REQUIREMENT » Each line between the one holding "Given: Open the Relatórios menu" and the end of the material below, both included, is to be transcribed word for word, with pictures left out.

DATASET RECORDS »

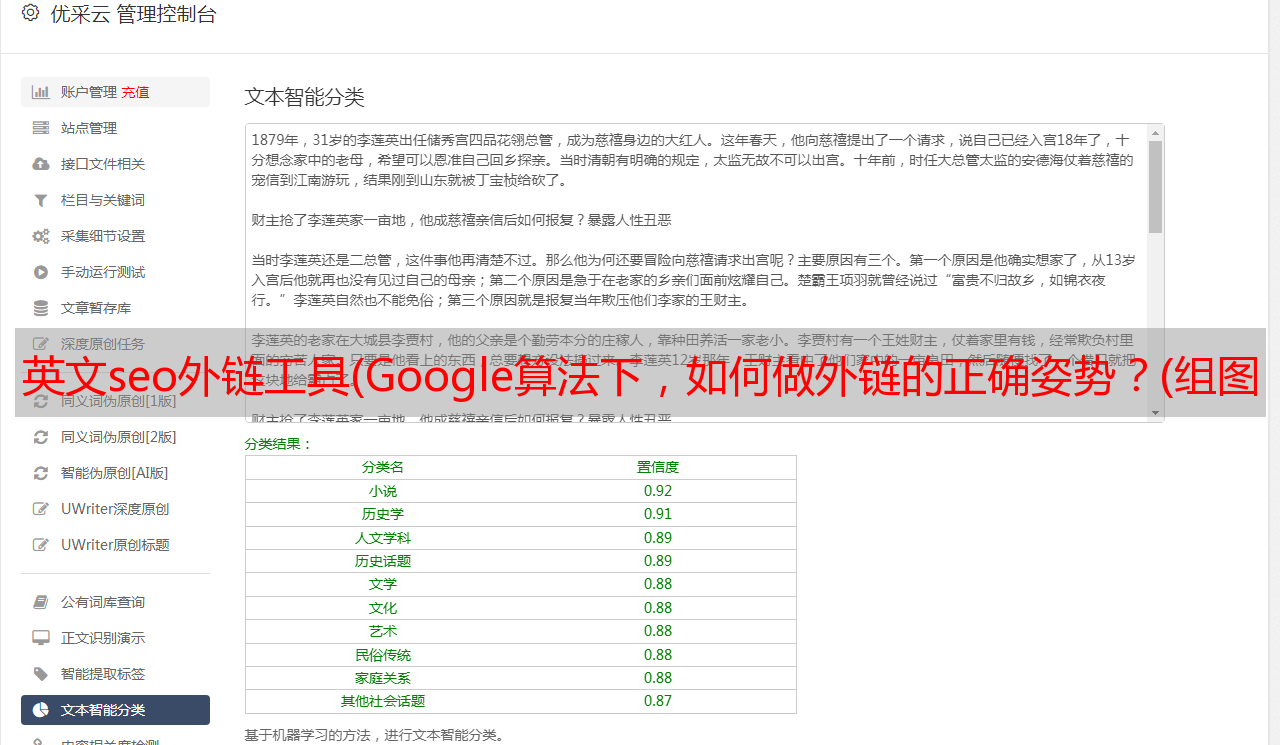
Task: Click the funnel icon beside 栏目与关键词
Action: (41, 200)
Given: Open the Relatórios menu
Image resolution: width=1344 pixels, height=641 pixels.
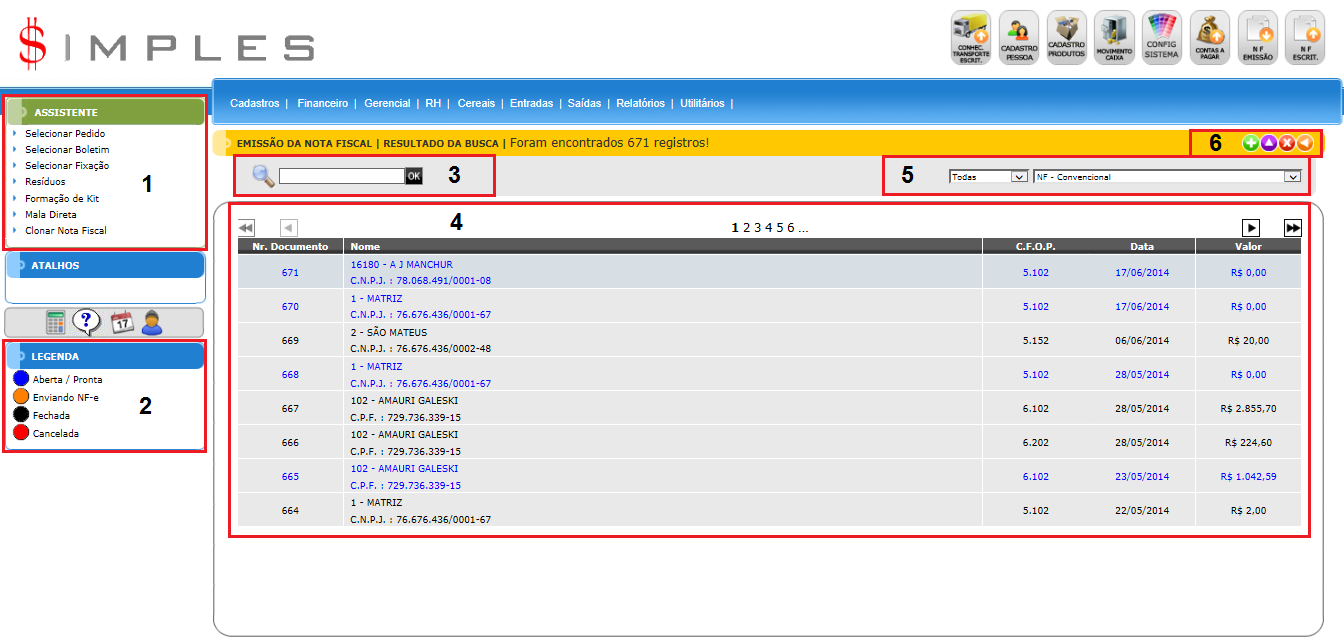Looking at the screenshot, I should coord(640,103).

SOLVED EXERCISE »
Given: Open the Relatórios menu
Image resolution: width=1344 pixels, height=641 pixels.
Looking at the screenshot, I should coord(640,103).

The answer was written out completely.